▸ Problem to solve: In the entries that follow, find the word "agent" and report each line it is on.

▸ Data to examine:

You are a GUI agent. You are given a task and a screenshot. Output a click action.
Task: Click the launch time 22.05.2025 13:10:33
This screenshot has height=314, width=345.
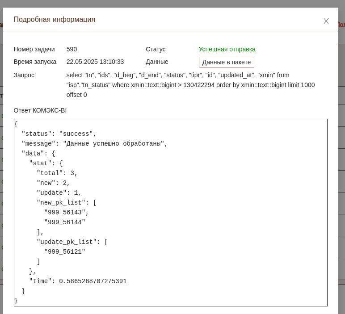pos(95,62)
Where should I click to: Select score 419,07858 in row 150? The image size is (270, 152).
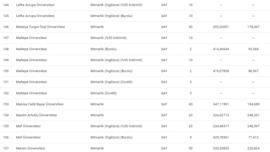pyautogui.click(x=221, y=71)
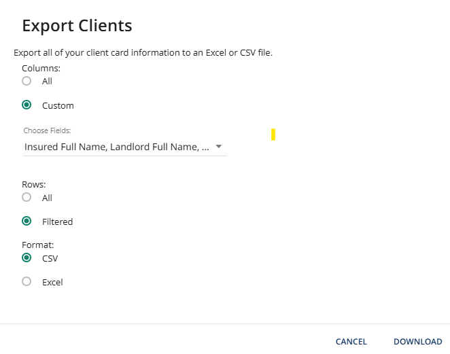Expand the Choose Fields dropdown arrow
Screen dimensions: 450x354
coord(218,147)
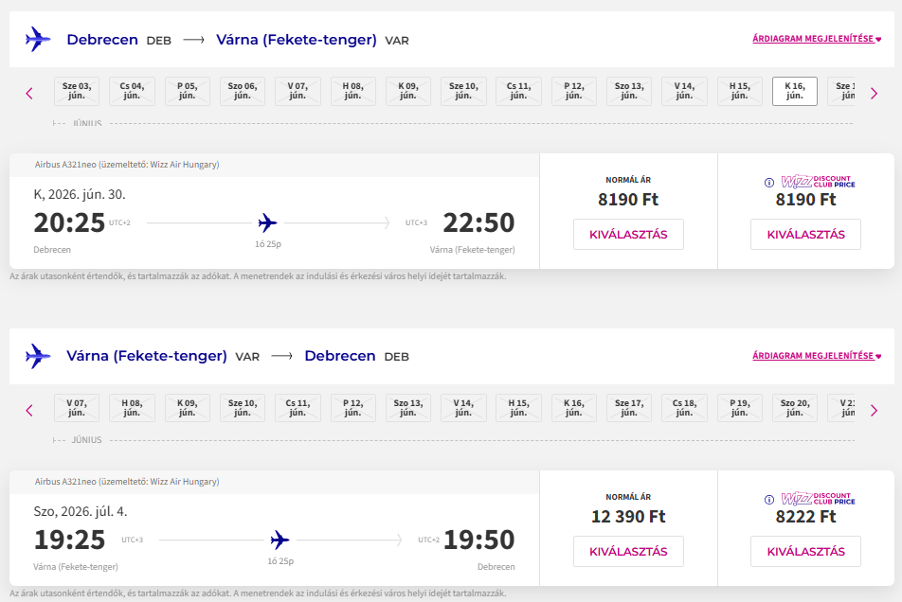
Task: Expand outbound Árdiagram megjelenítése
Action: point(817,39)
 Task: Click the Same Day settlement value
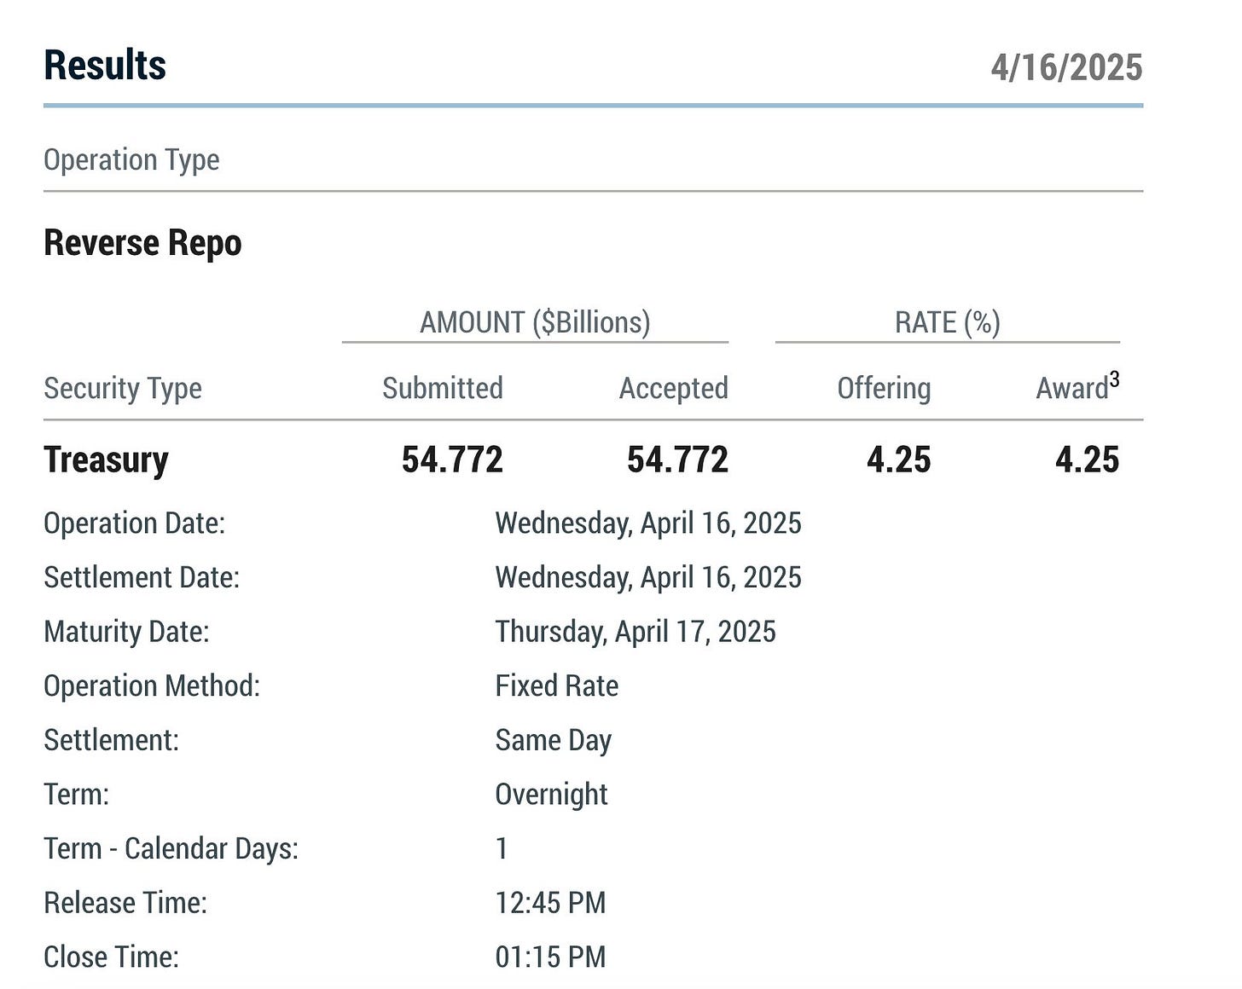[553, 740]
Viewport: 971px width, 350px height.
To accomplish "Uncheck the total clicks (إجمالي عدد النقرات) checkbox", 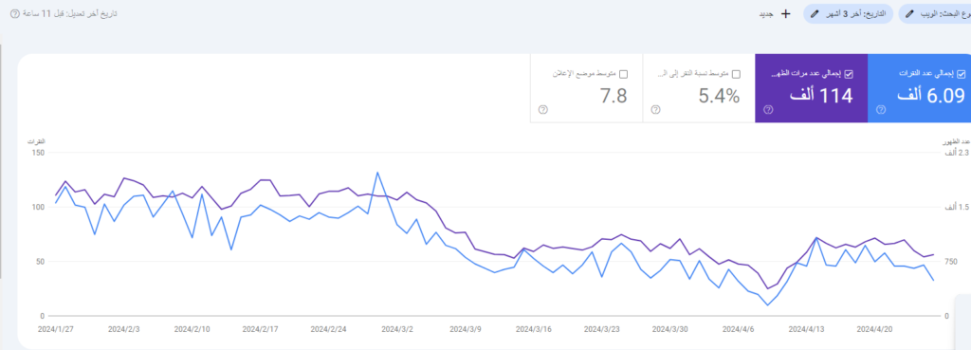I will click(x=962, y=74).
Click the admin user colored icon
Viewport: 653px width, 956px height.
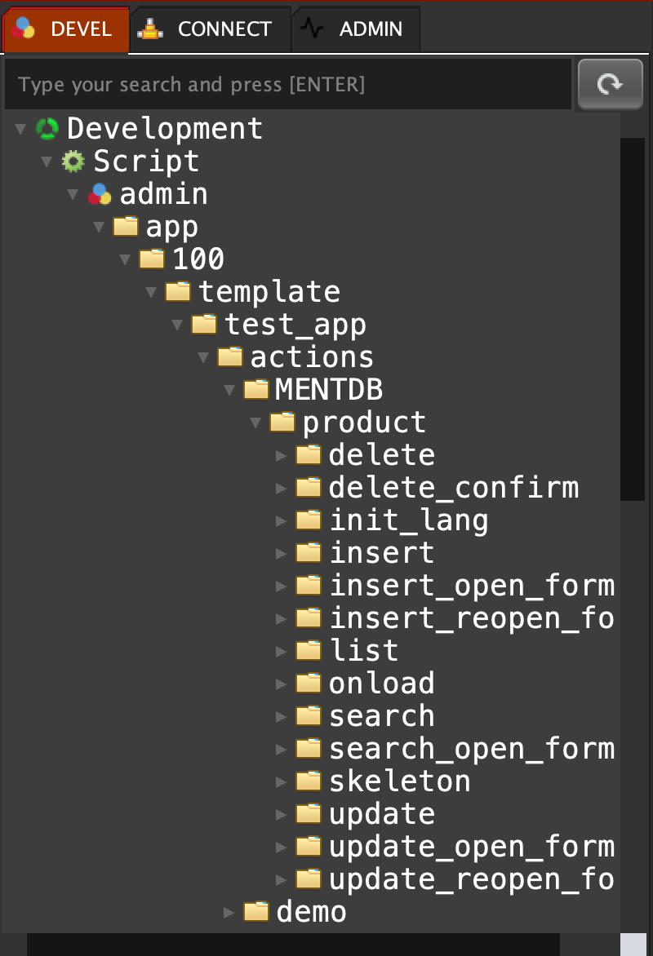pyautogui.click(x=100, y=193)
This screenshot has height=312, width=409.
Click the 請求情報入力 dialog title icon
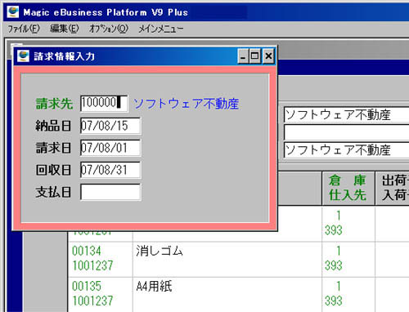tap(23, 56)
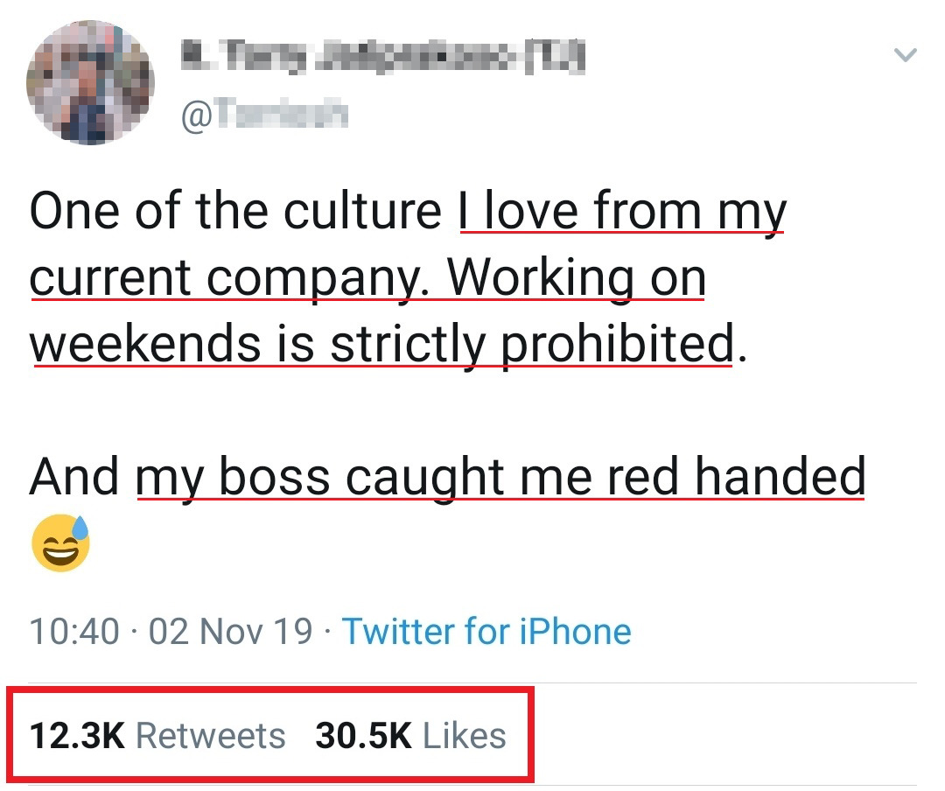Image resolution: width=945 pixels, height=791 pixels.
Task: Click the pixelated profile avatar
Action: (91, 82)
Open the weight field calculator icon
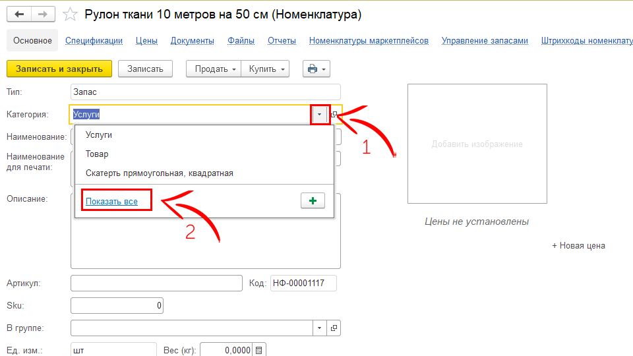This screenshot has height=356, width=633. tap(259, 351)

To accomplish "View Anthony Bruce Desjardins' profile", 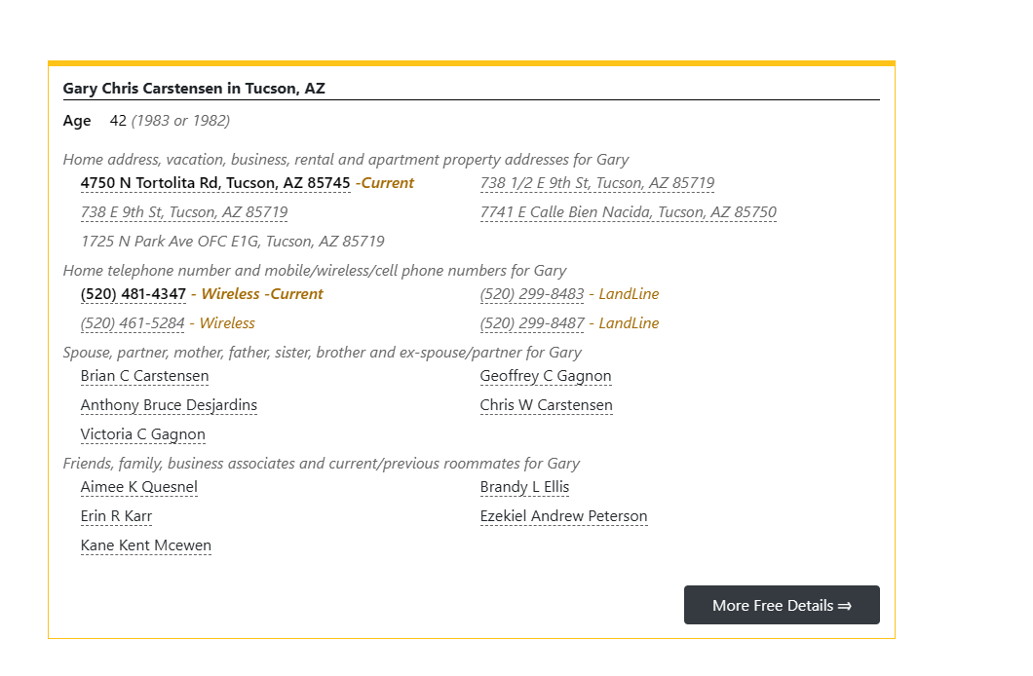I will (x=169, y=405).
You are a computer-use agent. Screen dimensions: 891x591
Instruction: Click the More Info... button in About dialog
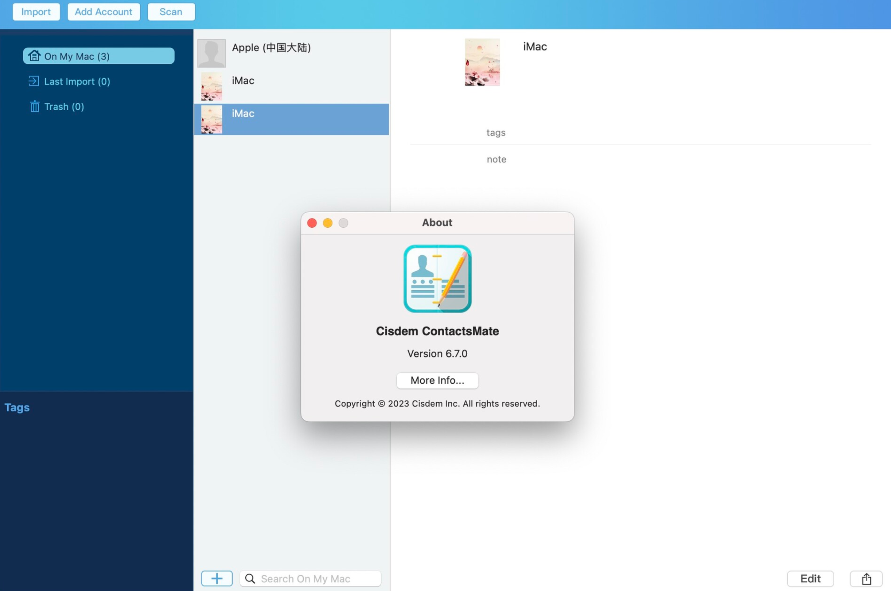[437, 380]
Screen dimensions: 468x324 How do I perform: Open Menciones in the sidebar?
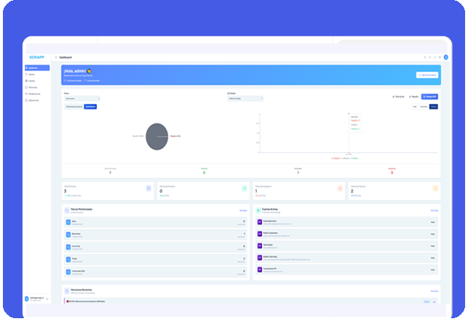(x=33, y=87)
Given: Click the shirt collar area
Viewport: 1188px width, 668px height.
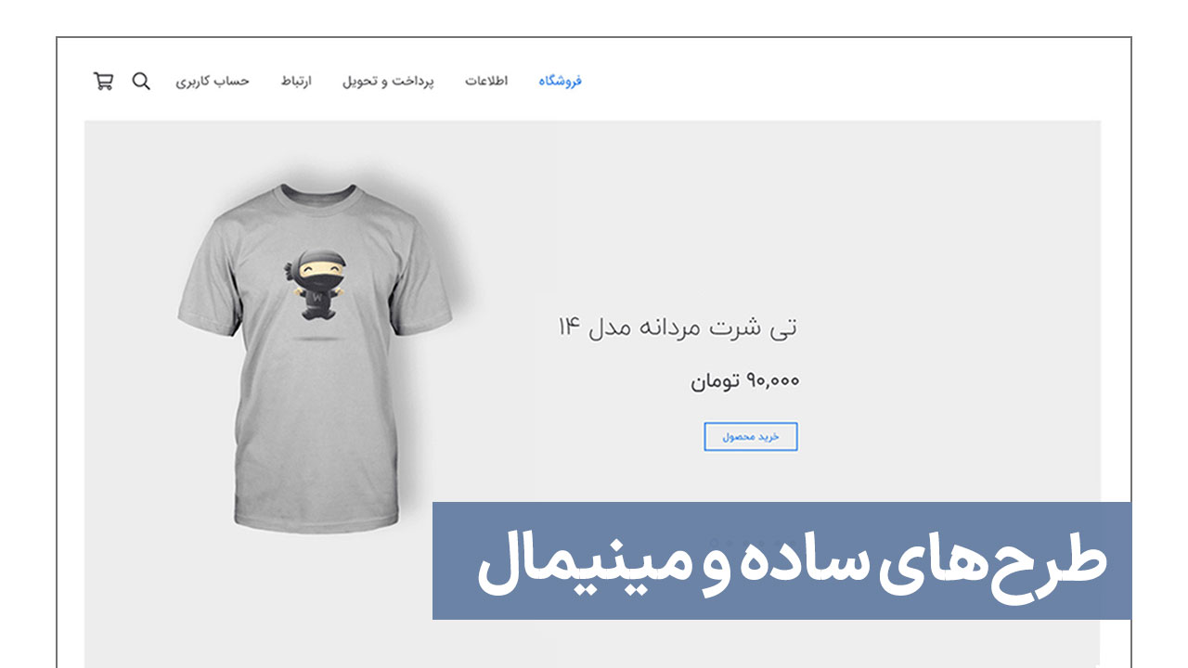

▸ Task response:
You are a GUI agent. You are given a task and a screenshot. Output a click action.
You are a computer-use agent. Screen dimensions: 891x591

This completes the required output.